Spot gold was up 0.8 per cent at $1,736.46 per ounce by 1.52 p.m. ET (1852 GMT), after falling to $1,706.70 earlier in the session, its lowest since June 15.
US gold futures settled up 0.6 per cent at $1,733.60 per ounce.
"Gold surges near session highs as yields and USD dip," said Tai Wong, a trader at investment bank BMO in New York. "Gold's $30 rally from the lows in Asia suggests that investors and short-term speculators are bargain-hunting and triggering short covering as well.
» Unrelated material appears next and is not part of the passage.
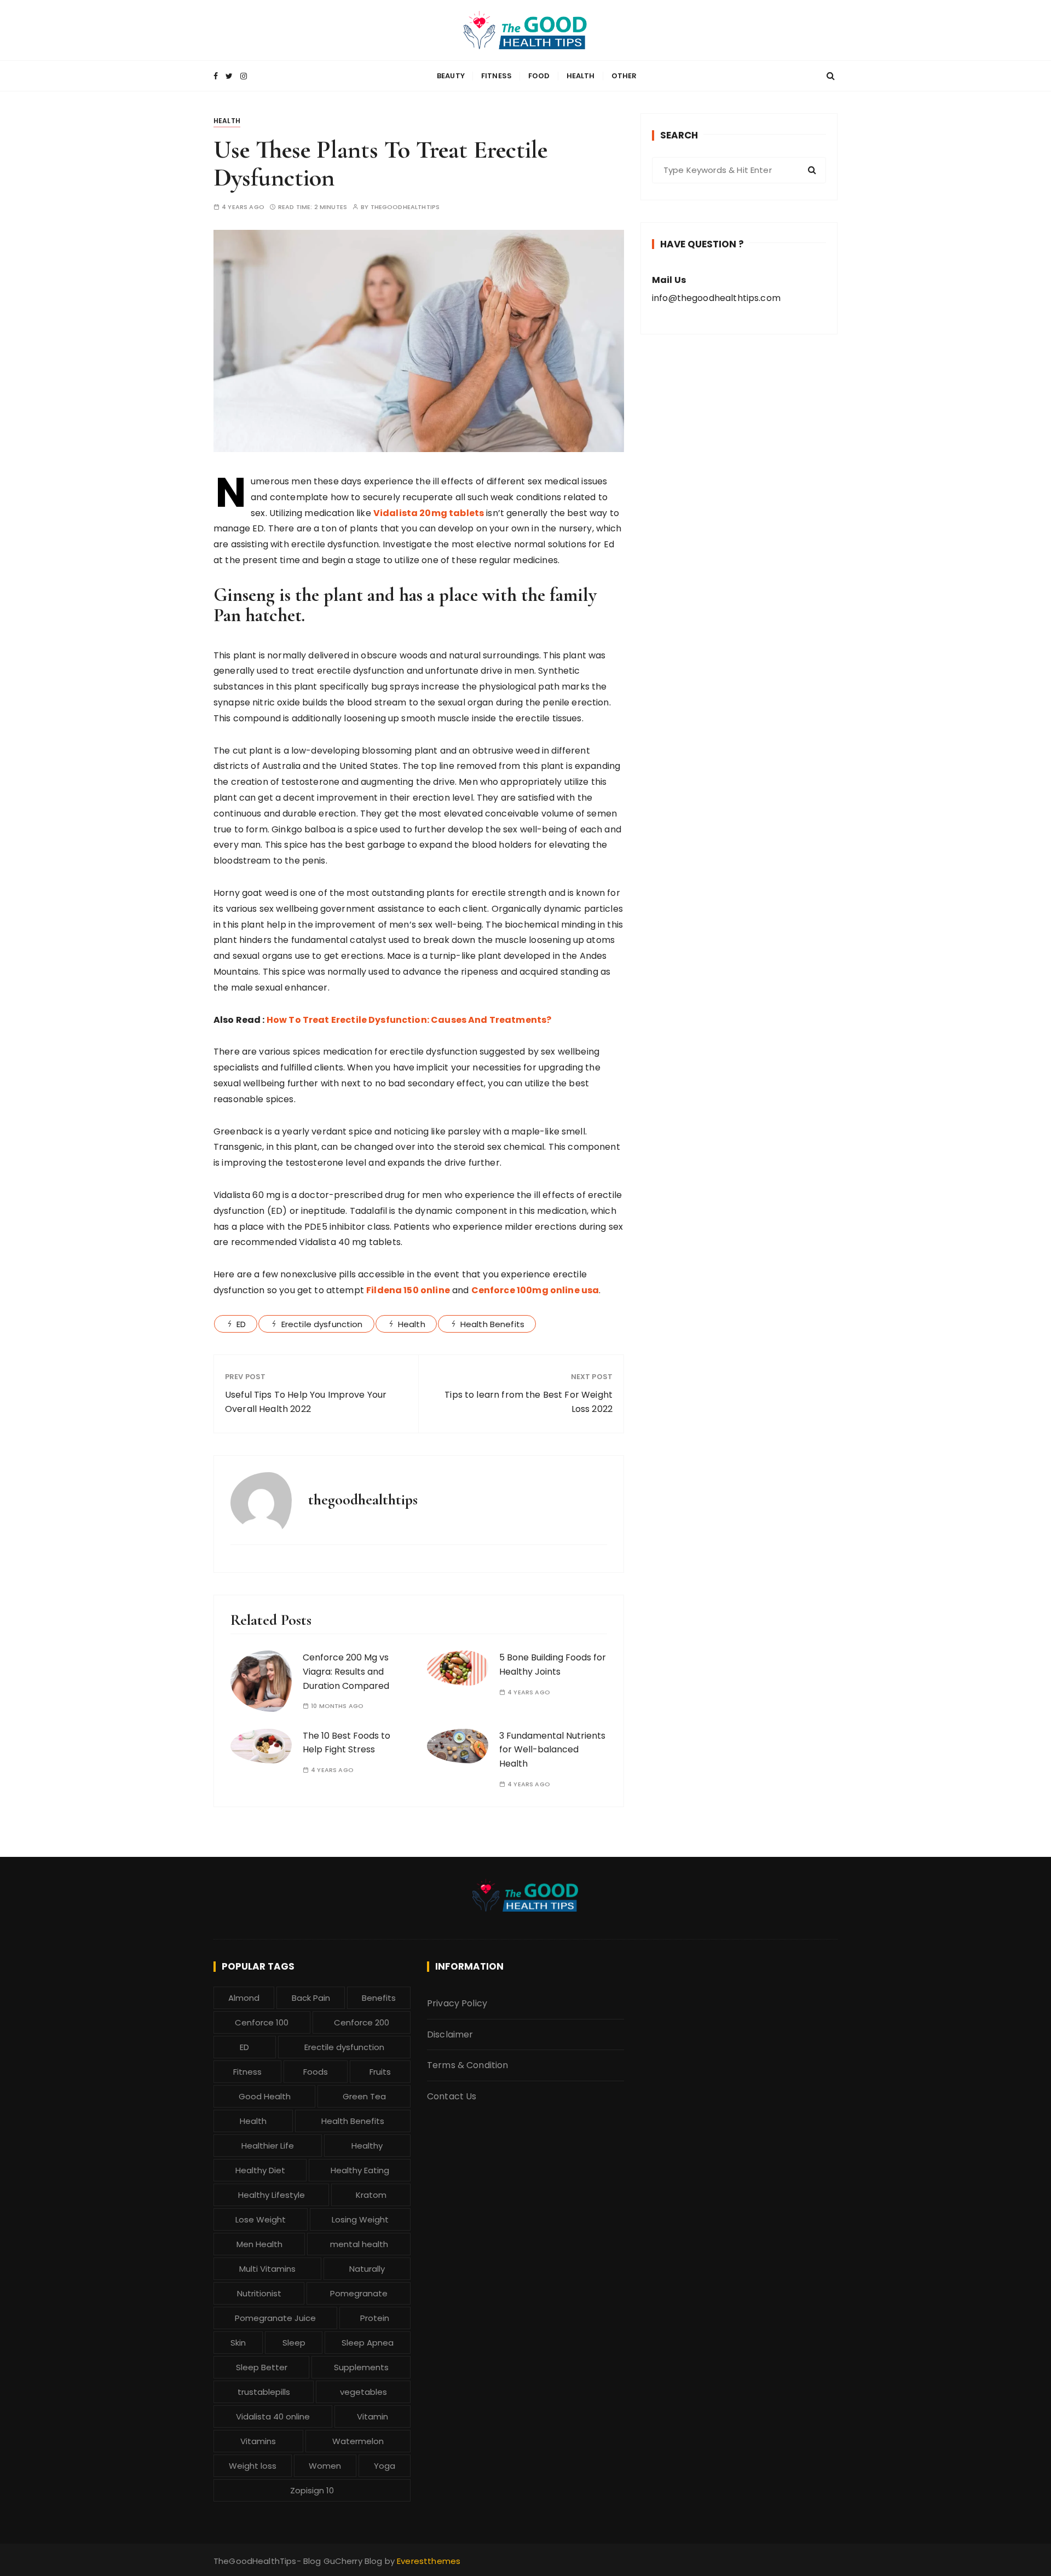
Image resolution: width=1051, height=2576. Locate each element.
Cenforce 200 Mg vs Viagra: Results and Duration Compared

A close above $1,725 per ounce would be considered by many a key reversal day."
The dollar index slipped 0.3 per cent after hitting a nearly four-week high against its rivals, making gold less expensive for holders of other currencies.
Further supporting gold, benchmark US Treasury yields eased from a one-year high hit last week, while US stocks dipped after strong gains on Monday.
"The main dilemma right now for the gold bulls is the rising short-term US Treasury yields," said Bob Haberkorn, senior market strategist at RJO Futures.
"Despite the US Federal Reserve being very accommodative with stimulus, with low rates for the extended period of time, in the short term, we have to deal with these rising short-term rates."
While gold is considered a shield against inflation, higher yields threaten that status as they increase the opportunity cost of holding bullion.